On New Year’s Eve 2007, the Financial Times, in its customary look at the year ahead, declared that “the US will skate along the brink of recession in early 2008, but should avoid tipping over the brink”. In retrospect, we can ruefully enjoy that forecast not because it proved to be wrong – although it was – but because it was wrong even as it was published. The recession actually began in December 2007, just as the FT was announcing that it wouldn’t begin at all. To modify the old quip, “prediction is very difficult, even when it’s not about the future”.
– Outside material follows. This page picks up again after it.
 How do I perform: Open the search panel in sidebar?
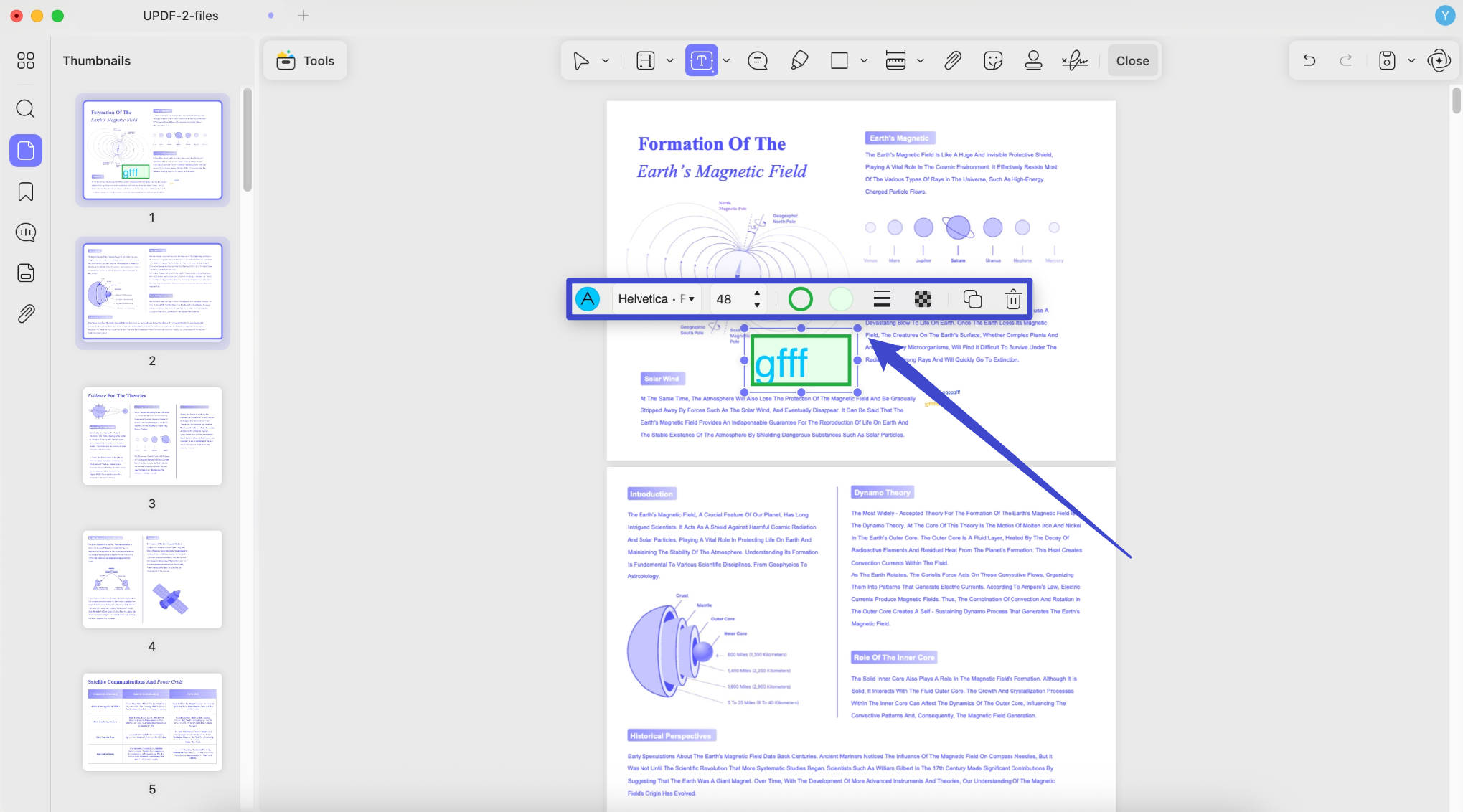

This is one more reason to pity economists. Weather forecasters can glance out of the window if they want to find out what the weather is doing right now. Economists must wait: it took the National Bureau of Economic Research almost a year to declare that the recession had begun at the end of 2007. Economists on the Fed’s Open Market Committee or the Bank of England’s Monetary Policy Committee have the unenviable job of setting interest rates for an economy at whose current state they can only guess.
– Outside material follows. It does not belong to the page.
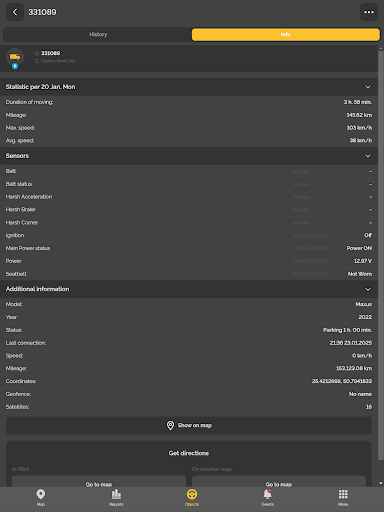Click Go to map under In Pilot

click(99, 482)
There’s no mystery as to why “nowcasting” is difficult. The US economy is, to resort to jargon, very big and very complicated. The ideal nowcast would slurp up data on payroll, invoices and payments received in real time from every business in the country. But that asks too much of businesses which are focused on the more pressing matter of giving their customers what they want. Many small businesses simply have no idea how they are doing until several weeks after a quarter has finished, when they figure out how much they owe the taxman. If the business owner herself doesn’t know whether February was a good month until the end of May, it is quite a lot to ask the economists at the Treasury or the Federal Reserve to be more prompt.
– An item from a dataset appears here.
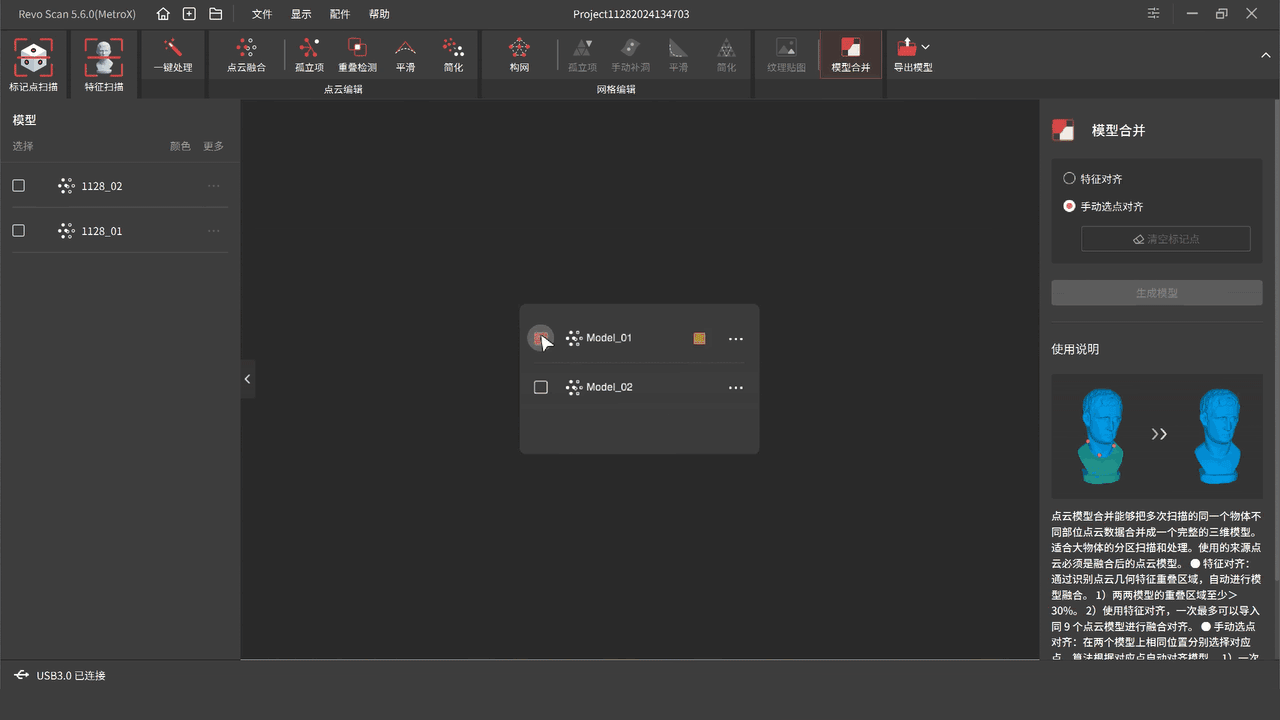Click the 一键处理 one-click process tool
This screenshot has width=1280, height=720.
173,55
Economists continue to wrestle with the problem. A few days before the credit crunch began – more rueful irony – Domenico Giannone and Lucrezia Reichlin of the European Central Bank, with David Small of the Federal Reserve, published a research paper explaining how “nowcasts” of economic growth could be continuously updated as economic data on unemployment, inflation, credit availability and much else trickled out of the offices of economic statistics. David Hendry of Nuffield College, Oxford has, with several colleagues, been working on a particular aspect of the nowcasting problem: spotting a “structural break” – or sharp change in the way the economic variables interact – very shortly after it has taken place. That sounds simple enough, but it is common for forecasting models to miss these structural breaks and then misfire for months or years afterwards.
But if combining official data in new ways is one approach, another is to look for unofficial data sources – such as trending topics on Twitter or the terms most searched for on Google – which are updated much more quickly.
Researchers from Google, including its chief economist Hal Varian and the then head of Google.org, Larry Brilliant, have published research using Google Trends to “nowcast” the spread of influenza, tourist visits to Hong Kong, sales of cars and houses, and unemployment benefit claims. Two economists affiliated with the Bank of Italy, Francesco D’Amuri and Juri Marcucci, have also been tapping into Google data and conclude that it dramatically improves the quality of unemployment “nowcasts” and forecasts – particularly in Italy, where official unemployment data takes two months to arrive.
Real-time data from activity on the web is not perfect, but it’s available almost instantly. I confidently forecast that economists will use more of it in the future. Perhaps they already are.
Also published at ft.com.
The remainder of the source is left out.